Local view: For good of the region, legislators must compromise



One story stands apart for its frequent standing in the top five (if not the very top) of our Clark County news highlights. That would be the dream of a new Interstate 5 bridge. Just try and name a discussion that’s been more front-and-center for the past many years!

Thousands of concerned residents and key business people have spent many hours deliberating the new span for the Vancouver-to-Portland waters of the Columbia River. It’s a matter that’s been tossed around at great length — by taxpayers, commentators and policymakers at the local, state and national levels.

Frankly, as extensive as these conversations have been, there exists a far deeper issue than our need for a new bridge. Yes, as important as that need happens to be, it is not the biggest piece of the story. Let’s take a look at what this discussion is truly all about, and what it’s not at all about.

The real issue here has to do with our state of Washington’s position as one of the nation’s foremost trade states — a fact that defines the issue as nothing less than a pivotal dialogue about our economic future. This is a simple, down-to-earth reality that is simply much too important for us to lose sight of our common interests. We mustn’t get high-centered on the road to doing the right thing; we must make decisions that make the best long-term sense for each of our communities and neighborhoods.

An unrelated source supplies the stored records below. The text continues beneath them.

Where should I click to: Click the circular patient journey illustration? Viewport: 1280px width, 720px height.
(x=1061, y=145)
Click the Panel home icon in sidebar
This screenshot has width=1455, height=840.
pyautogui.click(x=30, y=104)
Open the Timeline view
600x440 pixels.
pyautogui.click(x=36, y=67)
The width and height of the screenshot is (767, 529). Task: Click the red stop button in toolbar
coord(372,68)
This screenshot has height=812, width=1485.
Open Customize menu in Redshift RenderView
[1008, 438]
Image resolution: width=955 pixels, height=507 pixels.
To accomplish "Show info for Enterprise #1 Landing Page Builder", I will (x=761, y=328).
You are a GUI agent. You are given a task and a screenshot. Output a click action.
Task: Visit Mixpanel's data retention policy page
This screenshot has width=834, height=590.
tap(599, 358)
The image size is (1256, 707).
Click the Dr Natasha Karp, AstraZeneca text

No, this is not about any legislator, or even any legislative agenda. It isn’t a partisan thing, or anything that currently separates (or that should ever separate) Democrats from Republicans. It’s not even, when you get right down to it, about the new bridge idea itself. This is about the future of our entire state of Washington. It’s about business, labor and environmentalists working together toward a solution that works best for everyone.

A Washington-wide transportation package that we should establish, having already made its way through the state House of Representatives, must ultimately go through the state Senate. Folks need to step up to the plate, to take their rightful seats at that elusive table, a very necessary table, called compromise. This is desperately important, and not simply just because so many of us in Southwest Washington want to move forward, once and for all, toward replacing the I-5 Bridge. For our whole state, embracing a new transportation package is a crucial strategy not only for the Columbia River Crossing but also for completing state Route 167 in Tacoma and the North/South freeway in Spokane.

Bipartisan support

I’m especially encouraged by the leadership toward compromise demonstrated by Sen. Ann Rivers, one of the newest members of our Southwest Washington legislative delegation. Hers is a welcome, positive voice accentuating the compromises we need to move our state’s transportation objectives forward. Note the strong spirit of compromise in a recent letter signed and sent by the majority of us in the legislative delegation (as well as Congresswoman Jaime Herrera Beutler, R-Camas) to the new secretary of the Washington State Department of Transportation. We re-emphasize our commitment to finding “a long-term solution that will modernize and upgrade the current transportation corridor across the river.” Our letter also stresses that whatever plan is eventually adopted “must focus on safety and the movement of highway and river traffic.”

Safety? Right now, the bridge region is hit by at least one collision every day. That’s about twice the rate of similar urban highways. Crashes occur much more often, of course, whenever there’s any significant traffic congestion. And yes, you can be certain that the frequency of serious congestion (and the collisions that go with it) will soar if nothing is done.

Look to the optimism and the resilience of our huge economy. One cannot help but remain confident in our position and continued success as a trade state. Our regional and national recovery, while very much underway, is certainly still a work in progress. Look also to the example of folks from the business, labor, and environmental communities standing in agreement, underlining the urgency of this undertaking. Remember, this is the No. 1 priority for so many local businesses! We cannot fall victim to narrow-minded, short-sighted sound bites that are worth neither the paper they’re printed on nor the e-folderol they’re transmitted on.

State Rep. Jim Moeller, D-Vancouver (49th Legislative District), is Speaker Pro Tempore of the Washington State House of Representatives. He is a member of the Rules Committee, the Transportation Committee, and the Health Care & Wellness Committee. Moeller in his professional life away from Olympia is a chemical-dependency counselor, a calling he’s pursued for more than 27 years.